What This Integration Gives You
Once the skill is active, your OpenClaw agent becomes a read/write interface to any Google Sheet you share with the service account. Here is what that looks like in practice:
- Append rows from chat — “Add a row to the Q2 pipeline sheet: Acme Corp, $45K, proposal sent, closes June 15”
- Query data by asking — “What is the total in column D of the March expenses sheet?”
- Update existing cells — “Change row 14 status to Paid in the invoices tracker”
- Pull summaries on demand — “Give me a summary of all expenses over $500 this month”
- Scheduled updates via heartbeat — OpenClaw checks a sheet every 30 minutes and alerts you when a value crosses a threshold
The agent uses curl to call the Google Sheets API. Every operation is a standard REST call authenticated with a service account token. You control exactly which sheets the agent can access by sharing them explicitly.
Before You Start
Three things need to be in place:
-
OpenClaw installed and running. If you have not done this yet, follow our OpenClaw setup guide. That guide covers installation, workspace files, memory configuration, and Telegram setup.
-
A Google account. Any Gmail or Google Workspace account works. The Google Sheets API is free for all accounts with no usage tier required.
-
A text editor for writing the SKILL.md file. VS Code, Cursor, or any Markdown editor will do.

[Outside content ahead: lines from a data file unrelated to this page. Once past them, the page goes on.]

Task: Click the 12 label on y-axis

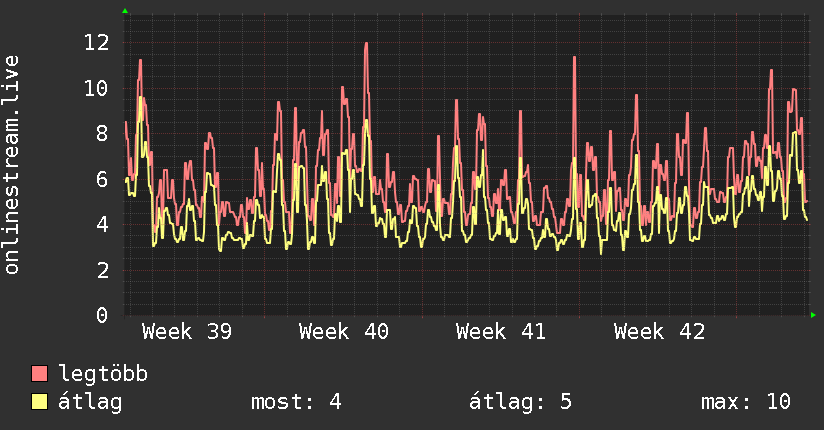Action: point(97,43)
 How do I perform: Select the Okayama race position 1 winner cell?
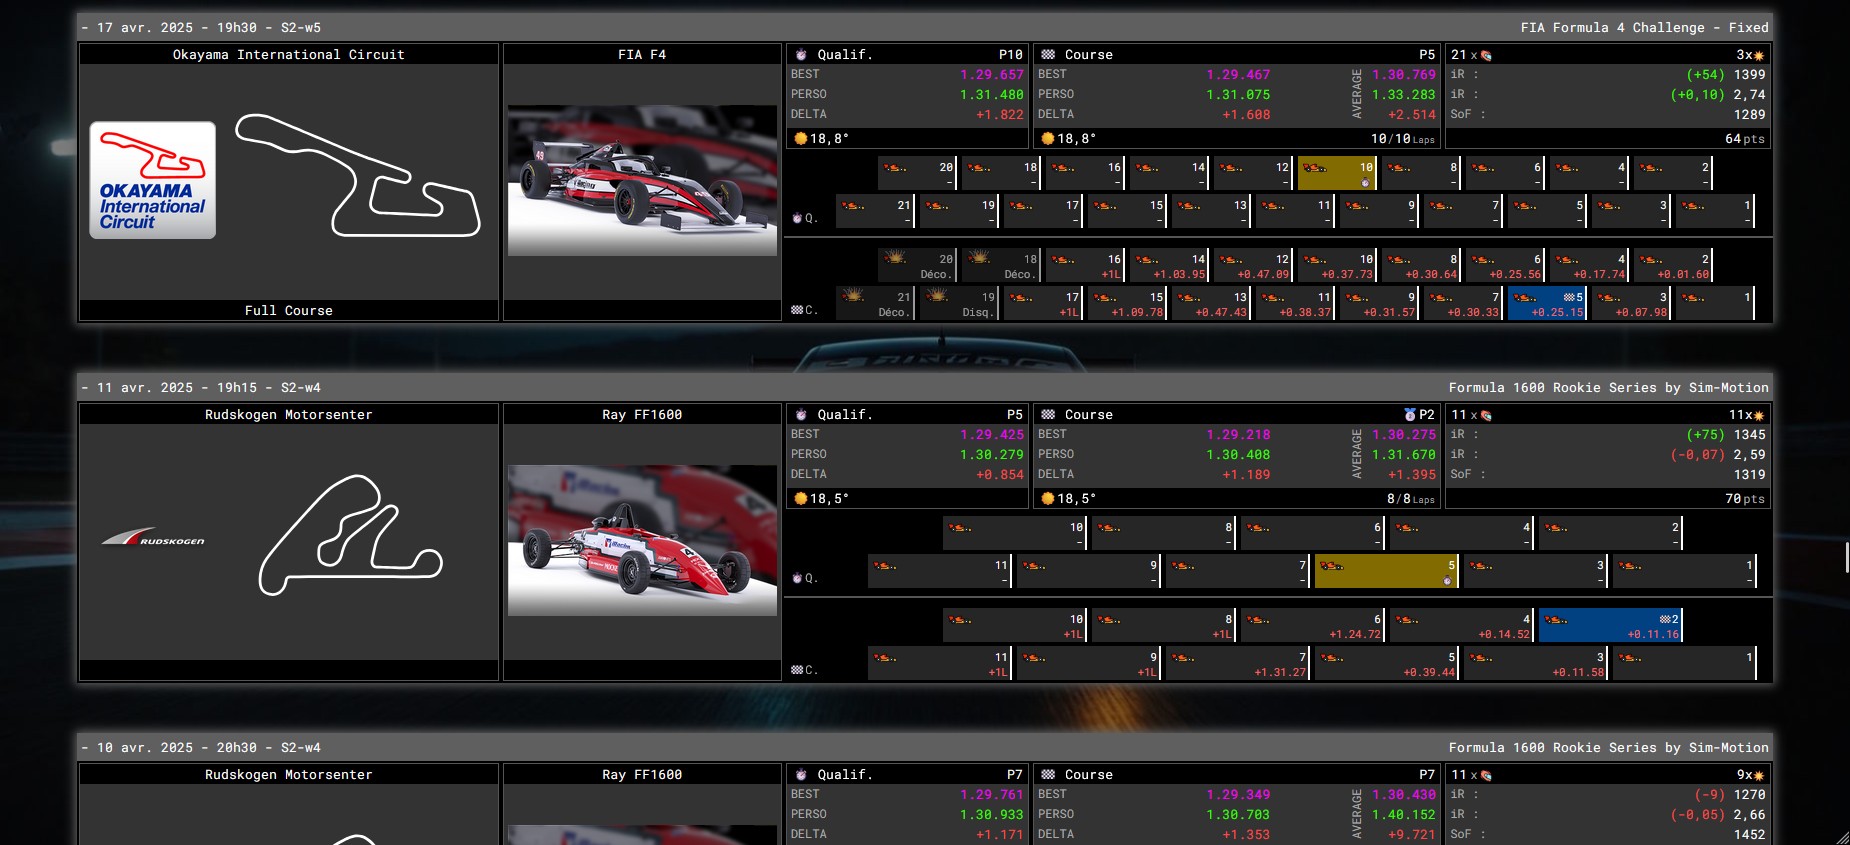point(1715,304)
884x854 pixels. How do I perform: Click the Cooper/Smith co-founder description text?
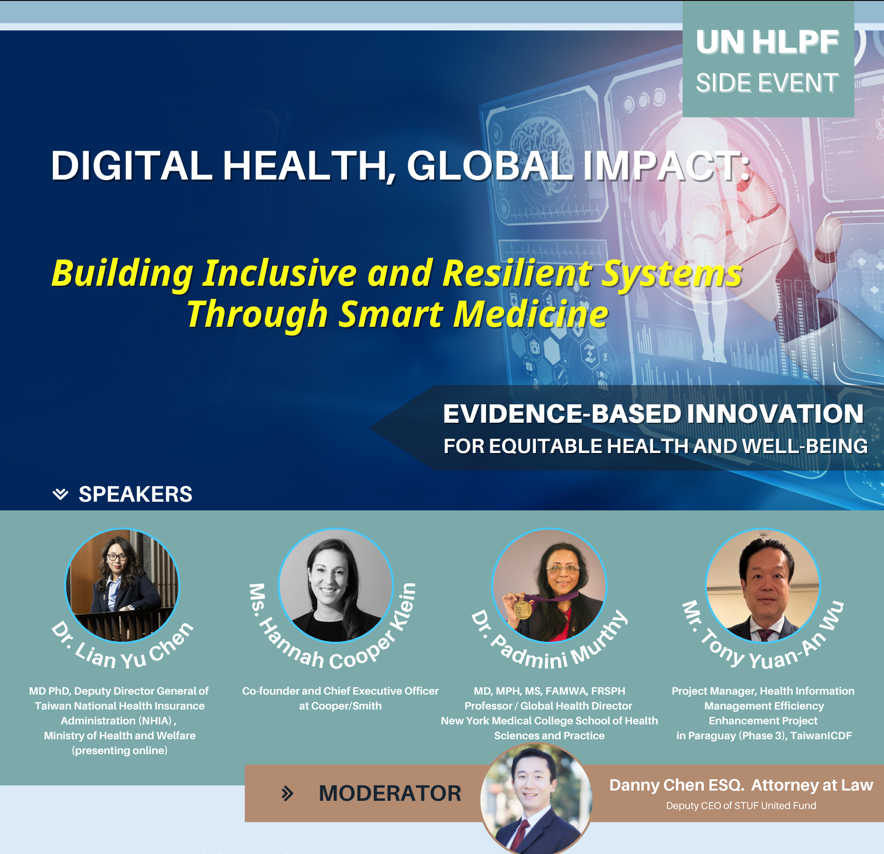tap(340, 698)

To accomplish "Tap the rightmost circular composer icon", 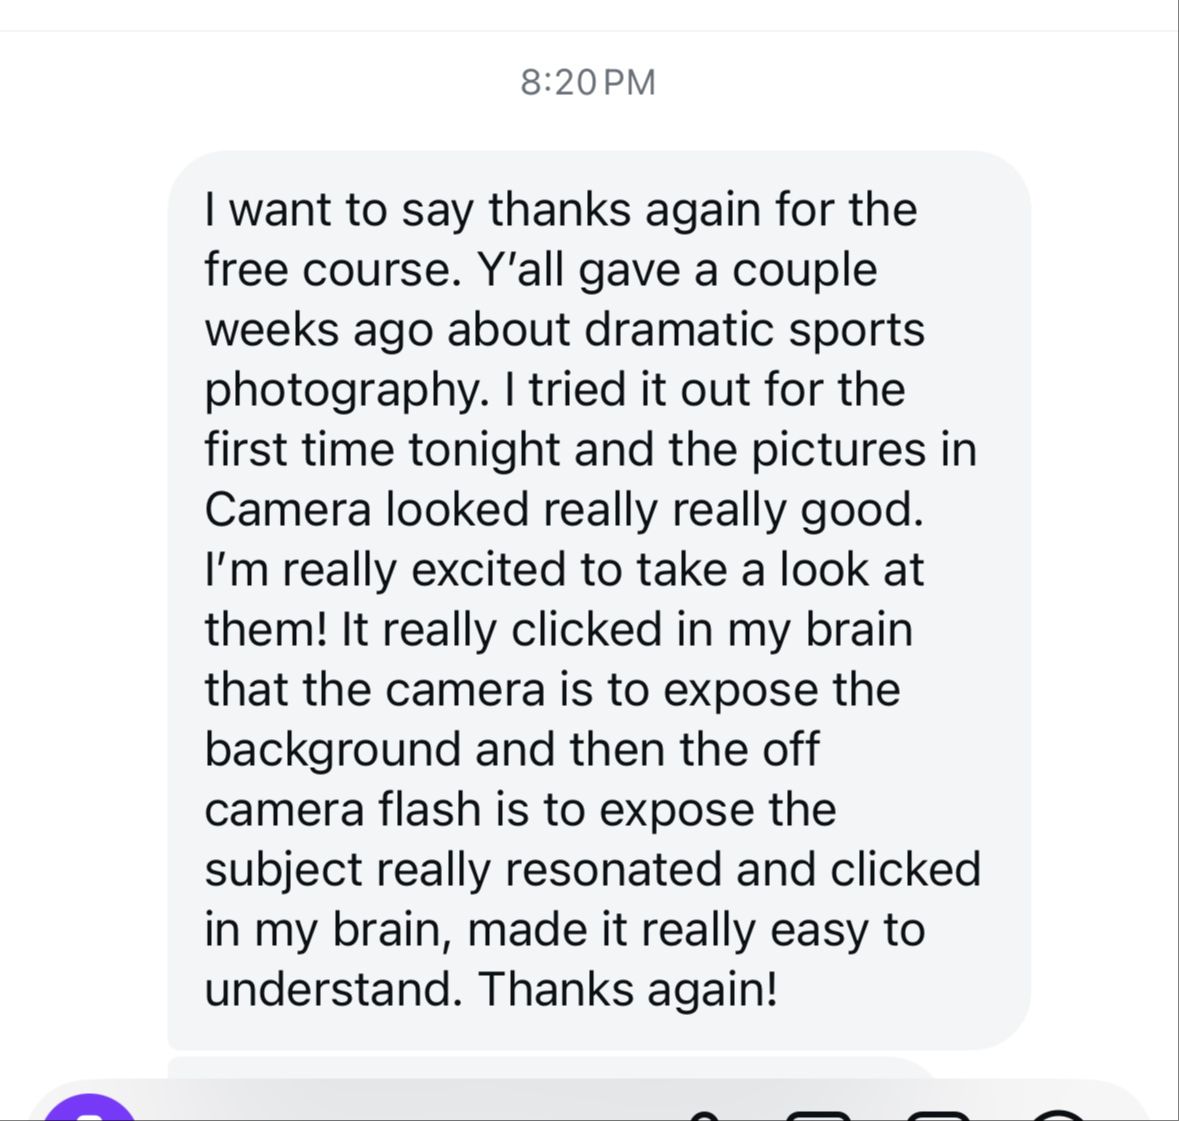I will pyautogui.click(x=1058, y=1115).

Step 1: Create a Google Cloud Service Account
A service account is a special Google account that belongs to your project rather than a person. It authenticates via a JSON key file instead of a browser login, which makes it ideal for automated tools like OpenClaw.

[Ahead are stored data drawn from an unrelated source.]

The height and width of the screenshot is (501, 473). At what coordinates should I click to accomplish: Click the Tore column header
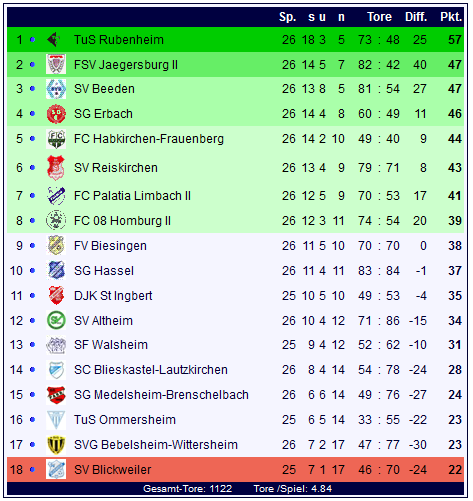point(379,17)
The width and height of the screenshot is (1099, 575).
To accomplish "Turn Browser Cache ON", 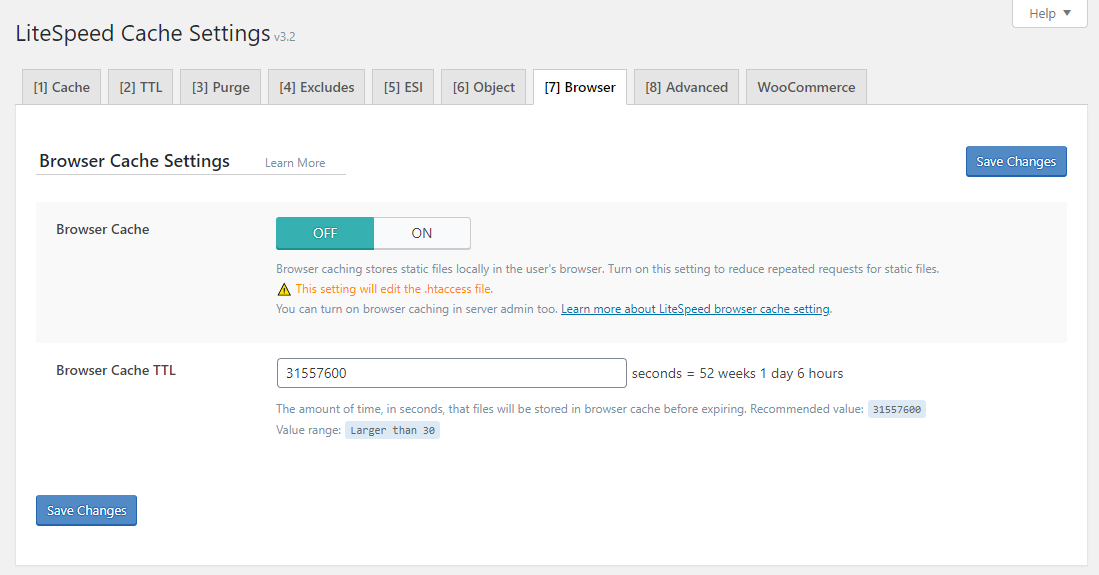I will click(422, 234).
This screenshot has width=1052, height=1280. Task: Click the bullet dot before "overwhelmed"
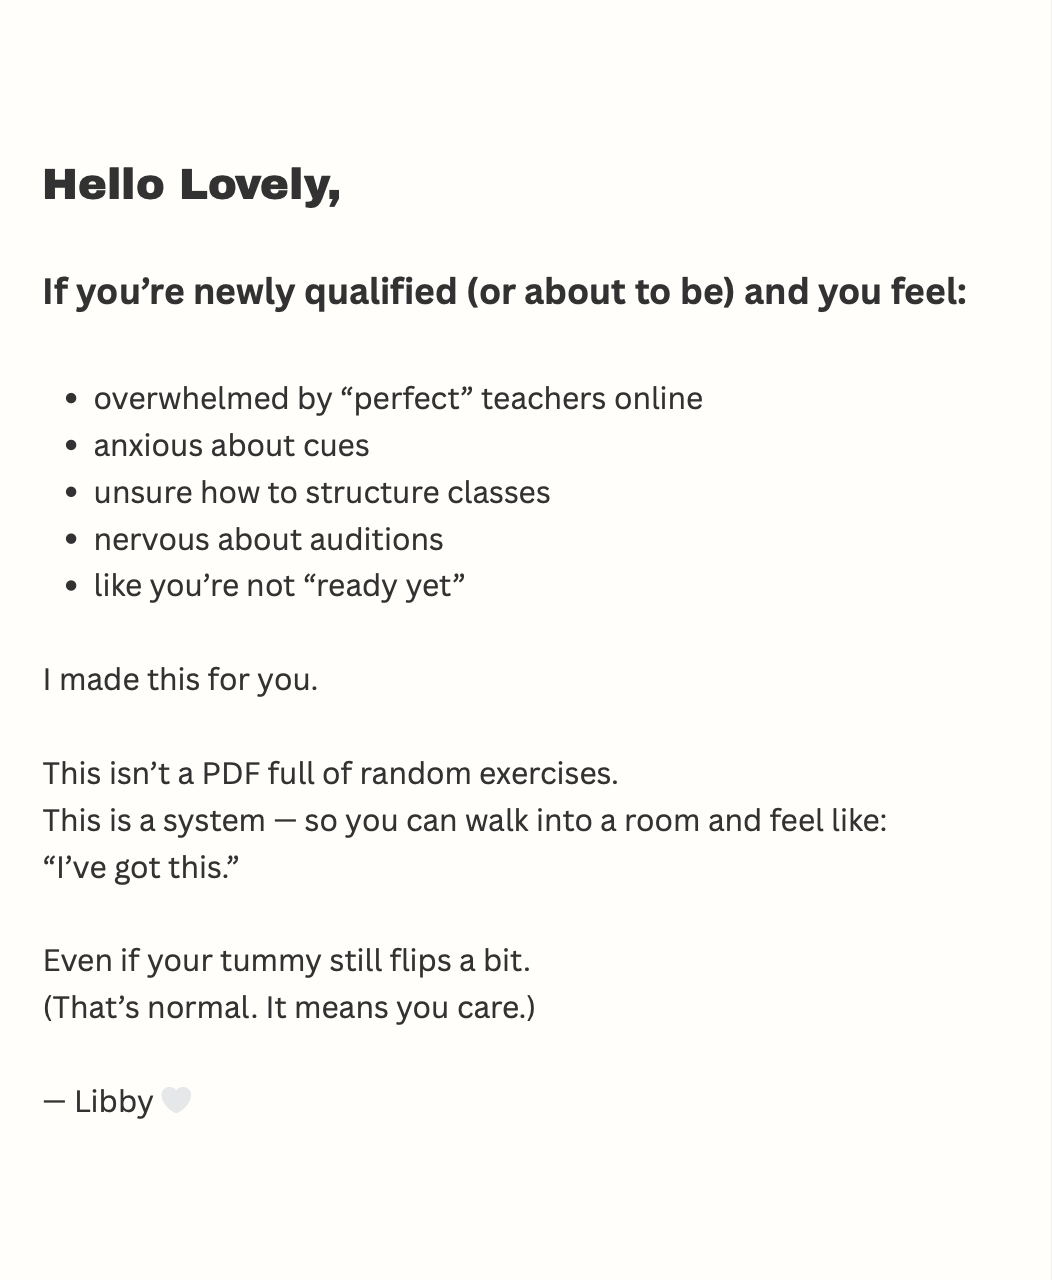point(71,399)
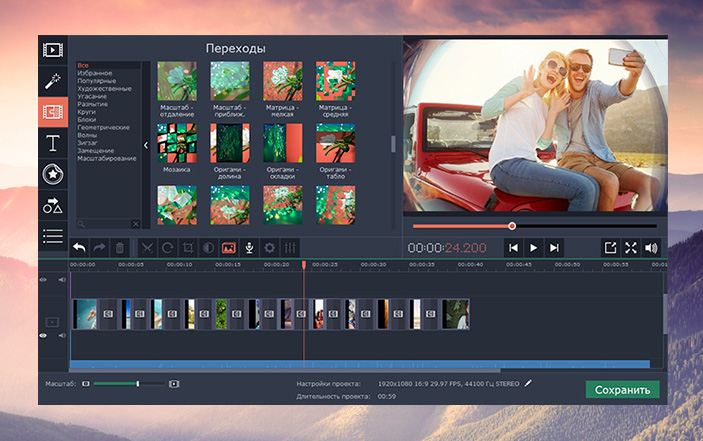Open clip properties gear icon
This screenshot has height=441, width=703.
269,247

Enable the Google Sheets API
- Go to the Google Cloud Console
- Create a new project (or select an existing one). Name it something recognizable:
openclaw-sheets - Navigate to APIs & Services > Library
- Search for Google Sheets API and click Enable
- Also search for Google Drive API and enable it. Drive permissions are required for the service account to access shared files
Create the Service Account
- Go to APIs & Services > Credentials
- Click Create Credentials > Service Account
- Name it:
openclaw-sheets-agent - Skip the optional permissions and access screens. Click Done
- Your new service account appears in the list. Click on it to open its detail page
- Go to the Keys tab
- Click Add Key > Create new key > JSON
- A JSON file downloads automatically. This file is your credential. Move it somewhere safe outside your OpenClaw workspace:
mv ~/Downloads/openclaw-sheets-*.json ~/.config/openclaw/google-sheets-key.json
The JSON file contains your private key. Treat it like a password. Do not commit it to version control, do not paste it into a skill file, and do not leave it in your Downloads folder.

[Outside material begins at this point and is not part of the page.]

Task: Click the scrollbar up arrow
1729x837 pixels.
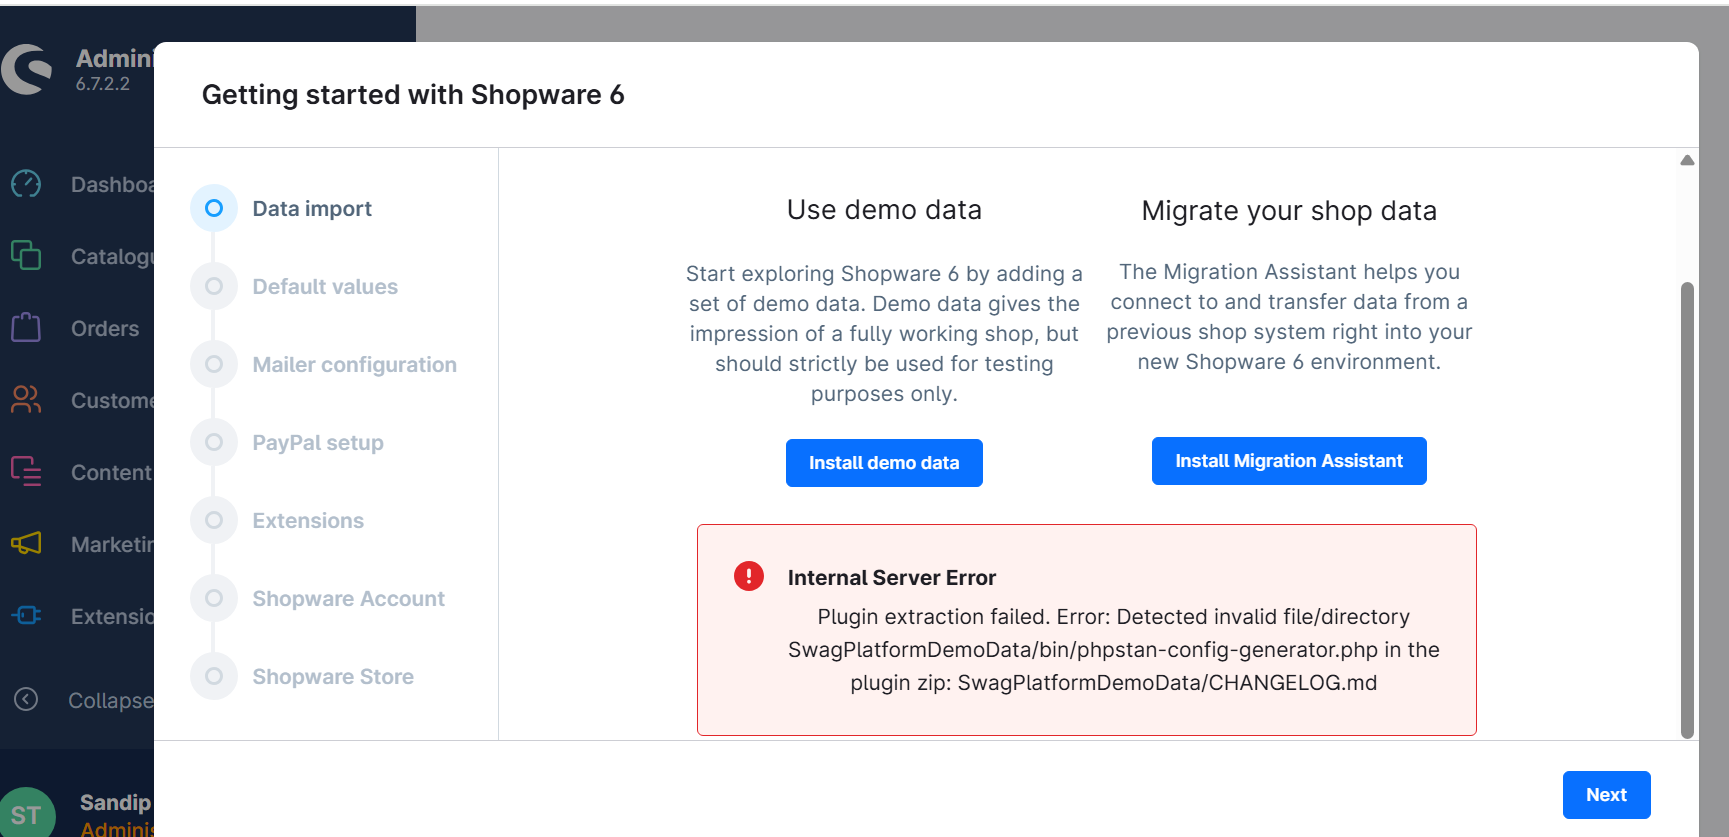Action: (x=1687, y=161)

Share Your Spreadsheet with the Service Account
This is the step people forget. A service account cannot see any of your spreadsheets by default. You need to explicitly share each sheet with the service account email.
- Open the JSON key file and find the
client_emailfield. It looks like:openclaw-sheets-agent@openclaw-sheets.iam.gserviceaccount.com - Open the Google Sheet you want to connect
- Click Share (top right)
- Paste the service account email
- Set permission to Editor (for read and write) or Viewer (for read-only)
- Uncheck “Notify people” and click Share
Repeat this for every sheet you want OpenClaw to access. We recommend starting with one test sheet before connecting production data.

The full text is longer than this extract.